DATA ENTRIES:
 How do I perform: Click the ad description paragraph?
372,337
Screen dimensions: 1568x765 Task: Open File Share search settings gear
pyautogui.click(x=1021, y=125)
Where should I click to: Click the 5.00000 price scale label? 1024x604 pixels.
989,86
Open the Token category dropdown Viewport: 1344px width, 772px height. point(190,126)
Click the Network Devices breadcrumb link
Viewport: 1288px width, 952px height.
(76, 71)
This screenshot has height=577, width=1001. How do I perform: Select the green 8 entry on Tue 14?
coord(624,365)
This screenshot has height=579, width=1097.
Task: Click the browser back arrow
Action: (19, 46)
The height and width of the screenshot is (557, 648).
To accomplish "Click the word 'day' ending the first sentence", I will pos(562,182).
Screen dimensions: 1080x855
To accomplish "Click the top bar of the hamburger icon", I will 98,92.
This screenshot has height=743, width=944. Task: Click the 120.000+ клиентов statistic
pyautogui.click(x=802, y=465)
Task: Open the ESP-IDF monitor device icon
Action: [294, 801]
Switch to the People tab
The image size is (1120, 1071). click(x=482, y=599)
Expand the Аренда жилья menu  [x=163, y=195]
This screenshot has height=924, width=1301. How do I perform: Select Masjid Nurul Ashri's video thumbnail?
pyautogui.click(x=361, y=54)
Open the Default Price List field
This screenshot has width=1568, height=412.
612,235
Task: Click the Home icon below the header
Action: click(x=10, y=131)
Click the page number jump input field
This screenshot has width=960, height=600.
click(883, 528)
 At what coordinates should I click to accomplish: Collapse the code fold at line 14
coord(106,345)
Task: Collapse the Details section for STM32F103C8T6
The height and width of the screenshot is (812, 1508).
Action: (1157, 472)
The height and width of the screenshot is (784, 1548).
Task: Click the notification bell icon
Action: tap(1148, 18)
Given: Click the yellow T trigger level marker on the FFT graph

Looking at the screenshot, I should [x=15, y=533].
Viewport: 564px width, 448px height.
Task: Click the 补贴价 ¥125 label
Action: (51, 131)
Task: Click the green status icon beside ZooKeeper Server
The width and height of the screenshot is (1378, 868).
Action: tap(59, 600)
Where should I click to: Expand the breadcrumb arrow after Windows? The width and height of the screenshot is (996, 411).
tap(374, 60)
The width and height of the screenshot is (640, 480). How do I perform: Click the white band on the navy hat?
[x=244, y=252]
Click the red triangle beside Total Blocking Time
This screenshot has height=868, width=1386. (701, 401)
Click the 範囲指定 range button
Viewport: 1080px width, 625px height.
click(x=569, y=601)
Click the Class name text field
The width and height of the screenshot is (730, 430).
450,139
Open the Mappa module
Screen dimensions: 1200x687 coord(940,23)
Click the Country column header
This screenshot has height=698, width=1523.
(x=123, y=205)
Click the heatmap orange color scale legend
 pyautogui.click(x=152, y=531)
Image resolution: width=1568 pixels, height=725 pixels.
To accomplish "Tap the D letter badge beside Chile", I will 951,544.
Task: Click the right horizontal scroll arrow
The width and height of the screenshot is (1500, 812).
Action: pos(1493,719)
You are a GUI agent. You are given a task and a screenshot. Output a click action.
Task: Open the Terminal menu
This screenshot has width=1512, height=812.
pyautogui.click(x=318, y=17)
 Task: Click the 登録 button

WHAT YOU NEED TO DO: Copy all of the material above line for line, with no changes.

TASK RESULT:
 How do I perform: Click the ad description paragraph?
372,337
Screen dimensions: 1568x765 Task: Open File Share search settings gear
pyautogui.click(x=1021, y=125)
Where should I click to: Click the 5.00000 price scale label? 1024x604 pixels.
989,86
Open the Token category dropdown Viewport: 1344px width, 772px height. point(190,126)
Click the Network Devices breadcrumb link
Viewport: 1288px width, 952px height.
(76, 71)
This screenshot has height=577, width=1001. How do I perform: Select the green 8 entry on Tue 14?
coord(624,365)
This screenshot has height=579, width=1097.
Task: Click the browser back arrow
Action: (19, 46)
The height and width of the screenshot is (557, 648).
To accomplish "Click the word 'day' ending the first sentence", I will pos(562,182).
Screen dimensions: 1080x855
To accomplish "Click the top bar of the hamburger icon", I will 98,92.
This screenshot has height=743, width=944. Task: Click the 120.000+ клиентов statistic
pyautogui.click(x=802, y=465)
Task: Open the ESP-IDF monitor device icon
Action: [294, 801]
Switch to the People tab
The image size is (1120, 1071). click(x=482, y=599)
Expand the Аренда жилья menu  [x=163, y=195]
This screenshot has height=924, width=1301. How do I perform: Select Masjid Nurul Ashri's video thumbnail?
pyautogui.click(x=361, y=54)
Open the Default Price List field
This screenshot has width=1568, height=412.
612,235
Task: Click the Home icon below the header
Action: click(x=10, y=131)
Click the page number jump input field
This screenshot has width=960, height=600.
click(883, 528)
 At what coordinates should I click to accomplish: Collapse the code fold at line 14
coord(106,345)
Task: Collapse the Details section for STM32F103C8T6
The height and width of the screenshot is (812, 1508).
Action: (1157, 472)
The height and width of the screenshot is (784, 1548).
Task: Click the notification bell icon
Action: tap(1148, 18)
Given: Click the yellow T trigger level marker on the FFT graph

Looking at the screenshot, I should [x=15, y=533].
Viewport: 564px width, 448px height.
Task: Click the 补贴价 ¥125 label
Action: (51, 131)
Task: Click the green status icon beside ZooKeeper Server
The width and height of the screenshot is (1378, 868).
Action: tap(59, 600)
Where should I click to: Expand the breadcrumb arrow after Windows? The width and height of the screenshot is (996, 411).
tap(374, 60)
The width and height of the screenshot is (640, 480). How do I perform: Click the white band on the navy hat?
[x=244, y=252]
Click the red triangle beside Total Blocking Time
This screenshot has height=868, width=1386. (701, 401)
Click the 範囲指定 range button
Viewport: 1080px width, 625px height.
click(x=569, y=601)
Click the Class name text field
The width and height of the screenshot is (730, 430).
450,139
Open the Mappa module
Screen dimensions: 1200x687 coord(940,23)
Click the Country column header
This screenshot has height=698, width=1523.
(x=123, y=205)
Click the heatmap orange color scale legend
 pyautogui.click(x=152, y=531)
Image resolution: width=1568 pixels, height=725 pixels.
To accomplish "Tap the D letter badge beside Chile", I will 951,544.
Task: Click the right horizontal scroll arrow
The width and height of the screenshot is (1500, 812).
Action: pos(1493,719)
You are a GUI agent. You are given a task and a screenshot. Output a click action.
Task: Open the Terminal menu
This screenshot has width=1512, height=812.
pyautogui.click(x=318, y=17)
 Task: Click the 登録 button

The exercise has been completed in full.